Exactly as written, set down every entry once more.
------------------------
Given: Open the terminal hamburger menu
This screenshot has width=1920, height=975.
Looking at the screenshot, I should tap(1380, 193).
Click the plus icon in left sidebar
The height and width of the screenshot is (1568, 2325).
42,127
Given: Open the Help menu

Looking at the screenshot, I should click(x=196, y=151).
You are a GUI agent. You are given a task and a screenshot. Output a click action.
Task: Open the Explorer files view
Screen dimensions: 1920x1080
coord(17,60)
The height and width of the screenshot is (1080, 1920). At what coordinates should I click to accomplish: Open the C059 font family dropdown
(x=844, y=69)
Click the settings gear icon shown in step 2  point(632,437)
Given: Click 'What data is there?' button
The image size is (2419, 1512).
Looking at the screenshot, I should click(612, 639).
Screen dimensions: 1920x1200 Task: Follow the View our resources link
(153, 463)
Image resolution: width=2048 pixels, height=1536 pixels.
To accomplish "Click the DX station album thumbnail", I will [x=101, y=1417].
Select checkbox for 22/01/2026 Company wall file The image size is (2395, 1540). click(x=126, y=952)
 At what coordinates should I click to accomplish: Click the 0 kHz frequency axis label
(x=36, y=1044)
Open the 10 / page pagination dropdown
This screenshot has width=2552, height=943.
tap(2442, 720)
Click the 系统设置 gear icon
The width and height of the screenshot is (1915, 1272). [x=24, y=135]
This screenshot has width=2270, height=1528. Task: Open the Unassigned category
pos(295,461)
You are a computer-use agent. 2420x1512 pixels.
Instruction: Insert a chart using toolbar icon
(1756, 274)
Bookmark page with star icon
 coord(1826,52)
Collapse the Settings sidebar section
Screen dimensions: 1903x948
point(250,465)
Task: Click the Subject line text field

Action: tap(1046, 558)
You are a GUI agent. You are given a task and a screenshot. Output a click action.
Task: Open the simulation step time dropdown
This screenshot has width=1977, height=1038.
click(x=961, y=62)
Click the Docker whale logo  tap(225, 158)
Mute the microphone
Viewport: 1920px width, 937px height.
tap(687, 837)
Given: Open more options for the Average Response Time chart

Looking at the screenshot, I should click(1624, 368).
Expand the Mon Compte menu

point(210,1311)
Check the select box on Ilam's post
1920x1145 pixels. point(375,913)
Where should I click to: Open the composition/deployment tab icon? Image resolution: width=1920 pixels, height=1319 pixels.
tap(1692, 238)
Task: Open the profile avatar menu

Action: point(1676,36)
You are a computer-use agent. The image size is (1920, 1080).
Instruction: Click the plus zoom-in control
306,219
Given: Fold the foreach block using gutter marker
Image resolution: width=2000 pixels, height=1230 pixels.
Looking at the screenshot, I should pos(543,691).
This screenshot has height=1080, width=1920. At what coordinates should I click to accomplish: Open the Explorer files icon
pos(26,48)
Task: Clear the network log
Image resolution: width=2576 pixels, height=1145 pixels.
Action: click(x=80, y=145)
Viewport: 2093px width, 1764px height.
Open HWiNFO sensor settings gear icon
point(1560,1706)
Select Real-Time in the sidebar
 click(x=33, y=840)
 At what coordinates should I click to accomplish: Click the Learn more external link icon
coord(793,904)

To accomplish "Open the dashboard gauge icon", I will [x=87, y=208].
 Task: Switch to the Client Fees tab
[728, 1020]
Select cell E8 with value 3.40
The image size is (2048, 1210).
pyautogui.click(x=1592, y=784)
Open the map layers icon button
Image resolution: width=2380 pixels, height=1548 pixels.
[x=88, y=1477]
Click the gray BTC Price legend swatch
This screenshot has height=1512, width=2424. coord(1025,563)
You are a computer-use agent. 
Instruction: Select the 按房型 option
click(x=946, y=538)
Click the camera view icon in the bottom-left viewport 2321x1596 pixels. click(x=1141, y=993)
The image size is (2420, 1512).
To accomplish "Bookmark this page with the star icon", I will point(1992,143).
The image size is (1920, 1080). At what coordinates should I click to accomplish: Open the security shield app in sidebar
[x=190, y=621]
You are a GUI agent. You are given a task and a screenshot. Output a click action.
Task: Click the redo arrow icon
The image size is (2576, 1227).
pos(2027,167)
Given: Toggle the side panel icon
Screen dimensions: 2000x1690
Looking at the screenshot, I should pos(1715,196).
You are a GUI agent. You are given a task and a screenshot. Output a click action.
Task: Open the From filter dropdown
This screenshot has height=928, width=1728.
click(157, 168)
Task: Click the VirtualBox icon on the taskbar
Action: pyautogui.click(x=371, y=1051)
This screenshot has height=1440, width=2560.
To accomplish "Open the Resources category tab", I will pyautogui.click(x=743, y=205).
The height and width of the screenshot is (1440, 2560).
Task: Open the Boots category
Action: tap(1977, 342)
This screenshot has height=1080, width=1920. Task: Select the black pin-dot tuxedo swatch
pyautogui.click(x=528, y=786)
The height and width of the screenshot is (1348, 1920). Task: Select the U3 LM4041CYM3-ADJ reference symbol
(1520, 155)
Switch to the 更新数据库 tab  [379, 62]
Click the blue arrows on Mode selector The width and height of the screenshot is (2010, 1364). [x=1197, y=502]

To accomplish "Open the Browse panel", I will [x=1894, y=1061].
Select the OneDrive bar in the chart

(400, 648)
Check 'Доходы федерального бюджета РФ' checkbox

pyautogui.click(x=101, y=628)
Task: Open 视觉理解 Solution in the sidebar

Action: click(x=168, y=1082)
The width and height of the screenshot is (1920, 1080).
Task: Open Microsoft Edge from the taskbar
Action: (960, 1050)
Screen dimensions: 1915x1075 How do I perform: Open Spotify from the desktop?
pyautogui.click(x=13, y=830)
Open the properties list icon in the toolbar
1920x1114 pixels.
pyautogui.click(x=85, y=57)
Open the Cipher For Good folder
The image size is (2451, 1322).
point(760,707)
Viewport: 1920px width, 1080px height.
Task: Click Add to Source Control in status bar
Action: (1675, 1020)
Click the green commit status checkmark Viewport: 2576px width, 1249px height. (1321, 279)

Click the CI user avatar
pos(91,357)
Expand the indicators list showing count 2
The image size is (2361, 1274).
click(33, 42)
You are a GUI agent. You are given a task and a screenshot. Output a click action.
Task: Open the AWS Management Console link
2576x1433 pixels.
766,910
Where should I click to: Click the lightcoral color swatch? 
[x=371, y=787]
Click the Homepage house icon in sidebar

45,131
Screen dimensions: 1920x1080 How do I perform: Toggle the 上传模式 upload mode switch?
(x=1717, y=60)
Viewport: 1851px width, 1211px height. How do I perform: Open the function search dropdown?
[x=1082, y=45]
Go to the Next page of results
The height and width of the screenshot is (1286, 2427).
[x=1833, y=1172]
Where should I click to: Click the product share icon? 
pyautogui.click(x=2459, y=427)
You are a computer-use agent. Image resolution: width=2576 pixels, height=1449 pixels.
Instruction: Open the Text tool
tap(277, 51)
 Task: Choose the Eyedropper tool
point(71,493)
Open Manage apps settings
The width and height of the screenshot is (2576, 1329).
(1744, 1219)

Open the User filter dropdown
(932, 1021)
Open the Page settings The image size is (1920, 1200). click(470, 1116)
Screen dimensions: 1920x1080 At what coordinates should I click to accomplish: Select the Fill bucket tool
------------------------
COMPLETED TASK ▸
Given: Open the terminal hamburger menu
This screenshot has width=1920, height=975.
Looking at the screenshot, I should tap(1380, 193).
Click the plus icon in left sidebar
The height and width of the screenshot is (1568, 2325).
42,127
Given: Open the Help menu

Looking at the screenshot, I should click(x=196, y=151).
You are a GUI agent. You are given a task and a screenshot. Output a click action.
Task: Open the Explorer files view
Screen dimensions: 1920x1080
coord(17,60)
The height and width of the screenshot is (1080, 1920). At what coordinates should I click to accomplish: Open the C059 font family dropdown
(x=844, y=69)
Click the settings gear icon shown in step 2  point(632,437)
Given: Click 'What data is there?' button
The image size is (2419, 1512).
Looking at the screenshot, I should click(612, 639).
Screen dimensions: 1920x1200 Task: Follow the View our resources link
(153, 463)
Image resolution: width=2048 pixels, height=1536 pixels.
To accomplish "Click the DX station album thumbnail", I will [x=101, y=1417].
Select checkbox for 22/01/2026 Company wall file The image size is (2395, 1540). click(x=126, y=952)
 At what coordinates should I click to accomplish: Click the 0 kHz frequency axis label
(x=36, y=1044)
Open the 10 / page pagination dropdown
This screenshot has width=2552, height=943.
tap(2442, 720)
Click the 系统设置 gear icon
The width and height of the screenshot is (1915, 1272). [x=24, y=135]
This screenshot has width=2270, height=1528. Task: Open the Unassigned category
pos(295,461)
You are a computer-use agent. 2420x1512 pixels.
Instruction: Insert a chart using toolbar icon
(1756, 274)
Bookmark page with star icon
 coord(1826,52)
Collapse the Settings sidebar section
Screen dimensions: 1903x948
point(250,465)
Task: Click the Subject line text field

Action: tap(1046, 558)
You are a GUI agent. You are given a task and a screenshot. Output a click action.
Task: Open the simulation step time dropdown
This screenshot has width=1977, height=1038.
click(x=961, y=62)
Click the Docker whale logo  tap(225, 158)
Mute the microphone
Viewport: 1920px width, 937px height.
tap(687, 837)
Given: Open more options for the Average Response Time chart

Looking at the screenshot, I should click(1624, 368).
Expand the Mon Compte menu

point(210,1311)
Check the select box on Ilam's post
1920x1145 pixels. point(375,913)
Where should I click to: Open the composition/deployment tab icon? Image resolution: width=1920 pixels, height=1319 pixels.
tap(1692, 238)
Task: Open the profile avatar menu

Action: point(1676,36)
You are a computer-use agent. The image size is (1920, 1080).
Instruction: Click the plus zoom-in control
306,219
Given: Fold the foreach block using gutter marker
Image resolution: width=2000 pixels, height=1230 pixels.
Looking at the screenshot, I should pos(543,691).
This screenshot has height=1080, width=1920. At what coordinates should I click to accomplish: Open the Explorer files icon
pos(26,48)
Task: Clear the network log
Image resolution: width=2576 pixels, height=1145 pixels.
Action: click(x=80, y=145)
Viewport: 2093px width, 1764px height.
Open HWiNFO sensor settings gear icon
point(1560,1706)
Select Real-Time in the sidebar
 click(x=33, y=840)
 At what coordinates should I click to accomplish: Click the Learn more external link icon
coord(793,904)

To accomplish "Open the dashboard gauge icon", I will [x=87, y=208].
 Task: Switch to the Client Fees tab
[728, 1020]
Select cell E8 with value 3.40
The image size is (2048, 1210).
pyautogui.click(x=1592, y=784)
Open the map layers icon button
Image resolution: width=2380 pixels, height=1548 pixels.
[x=88, y=1477]
Click the gray BTC Price legend swatch
This screenshot has height=1512, width=2424. coord(1025,563)
You are a computer-use agent. 
Instruction: Select the 按房型 option
click(x=946, y=538)
Click the camera view icon in the bottom-left viewport 2321x1596 pixels. click(x=1141, y=993)
The image size is (2420, 1512).
To accomplish "Bookmark this page with the star icon", I will point(1992,143).
The image size is (1920, 1080). At what coordinates should I click to accomplish: Open the security shield app in sidebar
[x=190, y=621]
You are a GUI agent. You are given a task and a screenshot. Output a click action.
Task: Click the redo arrow icon
The image size is (2576, 1227).
pos(2027,167)
Given: Toggle the side panel icon
Screen dimensions: 2000x1690
Looking at the screenshot, I should pos(1715,196).
You are a GUI agent. You are given a task and a screenshot. Output a click action.
Task: Open the From filter dropdown
This screenshot has height=928, width=1728.
click(157, 168)
Task: Click the VirtualBox icon on the taskbar
Action: pyautogui.click(x=371, y=1051)
This screenshot has height=1440, width=2560.
To accomplish "Open the Resources category tab", I will pyautogui.click(x=743, y=205).
The height and width of the screenshot is (1440, 2560).
Task: Open the Boots category
Action: tap(1977, 342)
This screenshot has height=1080, width=1920. Task: Select the black pin-dot tuxedo swatch
pyautogui.click(x=528, y=786)
The height and width of the screenshot is (1348, 1920). Task: Select the U3 LM4041CYM3-ADJ reference symbol
(1520, 155)
Switch to the 更新数据库 tab  [379, 62]
Click the blue arrows on Mode selector The width and height of the screenshot is (2010, 1364). [x=1197, y=502]

To accomplish "Open the Browse panel", I will [x=1894, y=1061].
Select the OneDrive bar in the chart

(400, 648)
Check 'Доходы федерального бюджета РФ' checkbox

pyautogui.click(x=101, y=628)
Task: Open 视觉理解 Solution in the sidebar

Action: click(x=168, y=1082)
The width and height of the screenshot is (1920, 1080).
Task: Open Microsoft Edge from the taskbar
Action: (960, 1050)
Screen dimensions: 1915x1075 How do I perform: Open Spotify from the desktop?
pyautogui.click(x=13, y=830)
Open the properties list icon in the toolbar
1920x1114 pixels.
pyautogui.click(x=85, y=57)
Open the Cipher For Good folder
The image size is (2451, 1322).
point(760,707)
Viewport: 1920px width, 1080px height.
Task: Click Add to Source Control in status bar
Action: (1675, 1020)
Click the green commit status checkmark Viewport: 2576px width, 1249px height. (1321, 279)

Click the CI user avatar
pos(91,357)
Expand the indicators list showing count 2
The image size is (2361, 1274).
click(33, 42)
You are a GUI agent. You are given a task and a screenshot. Output a click action.
Task: Open the AWS Management Console link
2576x1433 pixels.
766,910
Where should I click to: Click the lightcoral color swatch? 
[x=371, y=787]
Click the Homepage house icon in sidebar

45,131
Screen dimensions: 1920x1080 How do I perform: Toggle the 上传模式 upload mode switch?
(x=1717, y=60)
Viewport: 1851px width, 1211px height. How do I perform: Open the function search dropdown?
[x=1082, y=45]
Go to the Next page of results
The height and width of the screenshot is (1286, 2427).
[x=1833, y=1172]
Where should I click to: Click the product share icon? 
pyautogui.click(x=2459, y=427)
You are a computer-use agent. Image resolution: width=2576 pixels, height=1449 pixels.
Instruction: Open the Text tool
tap(277, 51)
 Task: Choose the Eyedropper tool
point(71,493)
Open Manage apps settings
The width and height of the screenshot is (2576, 1329).
(1744, 1219)

Open the User filter dropdown
(932, 1021)
Open the Page settings The image size is (1920, 1200). click(470, 1116)
Screen dimensions: 1920x1080 At what coordinates should I click to accomplish: Select the Fill bucket tool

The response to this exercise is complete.